# Cleaning cage after babies are born



## Lightning (May 24, 2013)

How long should you wait to clean the cage after the babies are born? To get all the bloody stuff out and keep things sanitary? I need to make it better because she has too much paper and bedding in there right now and keeps covering up her water bottle spout. I'm sure she would figure out how to move stuff away from it but I don't like it being covered. They are 2 days old..should I wait a few more days?


----------



## Phantom (Apr 4, 2012)

I cleaned my cage the day after Molly's babies were born. It depends on how trusting your rat is. 

However, I will say this though. A few years ago when my boyfriend and I had several litters of mice we used to let them keep some of the old bedding the babies were in. This way the cleaned cage would still have a familiar scent. With the mice, who were a little skittish, we usually waited a day after they were born to clean the cage. We never had the mothers eat any of the babies, mice or rats.


----------



## Lightning (May 24, 2013)

Phantom said:


> I cleaned my cage the day after Molly's babies were born. It depends on how trusting your rat is.
> 
> However, I will say this though. A few years ago when my boyfriend and I had several litters of mice we used to let them keep some of the old bedding the babies were in. This way the cleaned cage would still have a familiar scent. With the mice, who were a little skittish, we usually waited a day after they were born to clean the cage. We never had the mothers eat any of the babies, mice or rats.


So tomorrow will be 3 days and that should be fine? I've handled all the babies already and taken them all out twice for a look over since birth so I think it should be okay for me to clean. I'll probably keep a wee bit of the old bedding to be on the safe side.  And give her something better to nest with besides cut up paper.


----------



## Phantom (Apr 4, 2012)

If Mama rat trusts you around the babies it should be okay, three days is a good enough wait. A cleaner cage is healthier for the babies too! I used paper towels and a whole tissue box and allowed Molly to do with what she wanted when she had her litter. You should have seen how fast the tissue box was used up! Lol.


----------

## List of tasks
1) In the cage-cleaning thread, how old were the babies when the first post was written?
2) Reproduce everything in the cage-cleaning thread from "How long should" down to "few more days?".

## Dataset excerpts
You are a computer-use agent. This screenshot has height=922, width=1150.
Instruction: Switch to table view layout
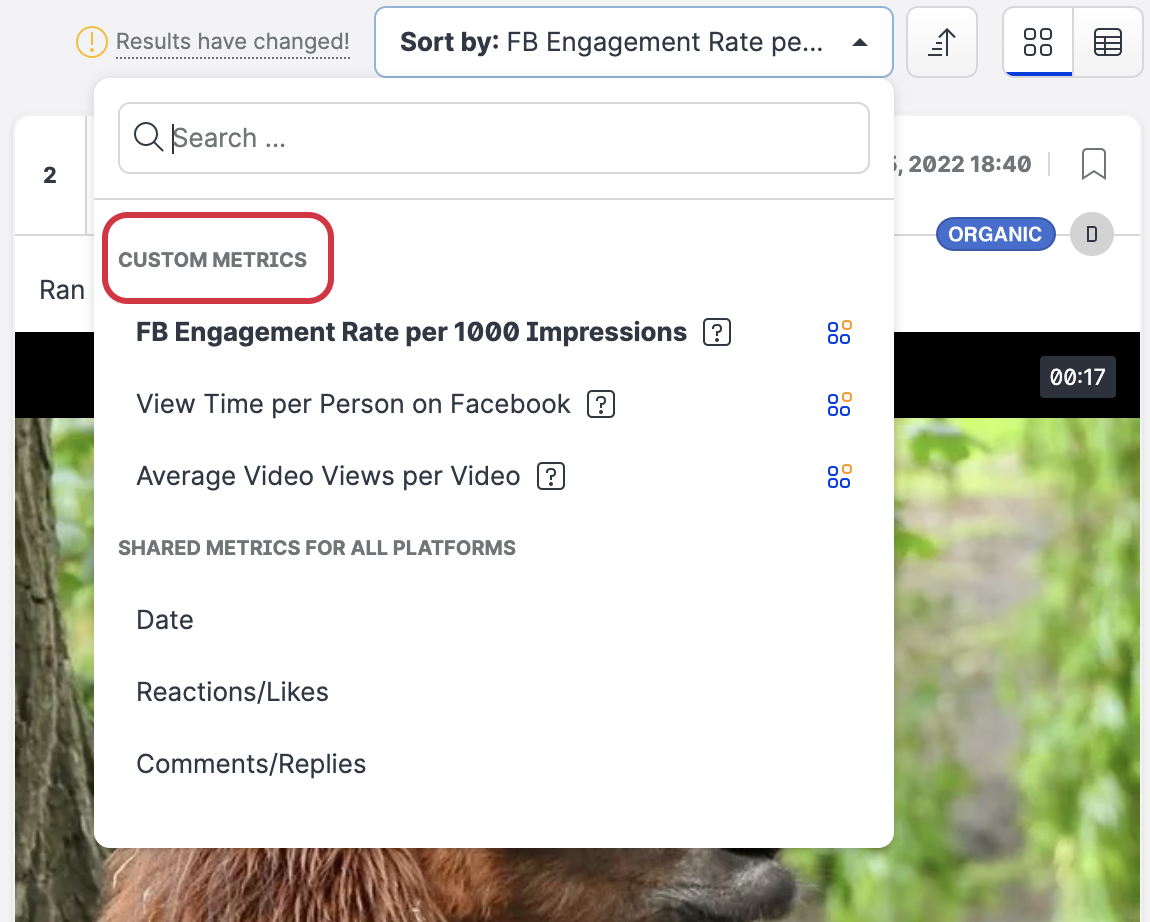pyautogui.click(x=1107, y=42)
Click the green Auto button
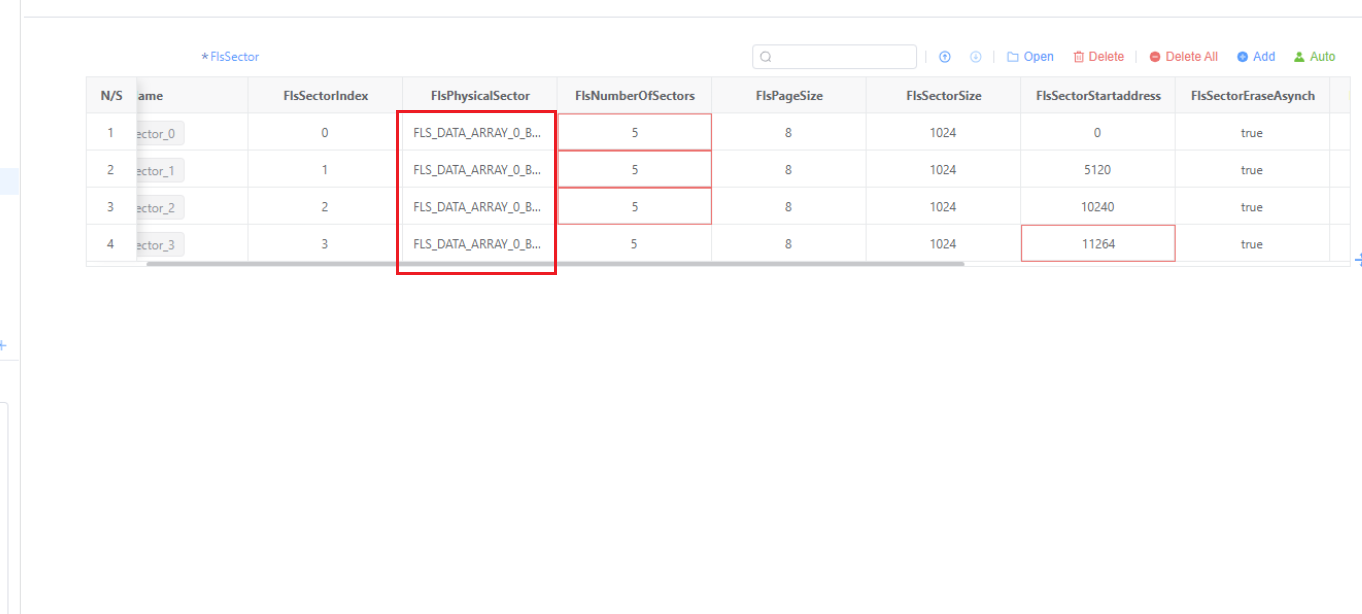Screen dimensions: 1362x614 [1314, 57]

## Answer list
1) They were 2 days old.

2)
How long should you wait to clean the cage after the babies are born? To get all the bloody stuff out and keep things sanitary? I need to make it better because she has too much paper and bedding in there right now and keeps covering up her water bottle spout. I'm sure she would figure out how to move stuff away from it but I don't like it being covered. They are 2 days old..should I wait a few more days?